◆ **About this task**
The lines to repeat are those below from the one containing "You are a computer-use agent." down to the one containing "Where should I", both included; reproduce them exactly and nothing else.

◆ **Data under study**
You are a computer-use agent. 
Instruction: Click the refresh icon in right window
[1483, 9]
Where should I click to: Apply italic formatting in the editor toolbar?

--

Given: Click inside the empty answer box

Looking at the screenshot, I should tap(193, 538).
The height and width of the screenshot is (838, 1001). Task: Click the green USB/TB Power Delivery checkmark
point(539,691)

◆ **Exercise response**
You are a computer-use agent. 
Instruction: Click the refresh icon in right window
[1483, 9]
Where should I click to: Apply italic formatting in the editor toolbar?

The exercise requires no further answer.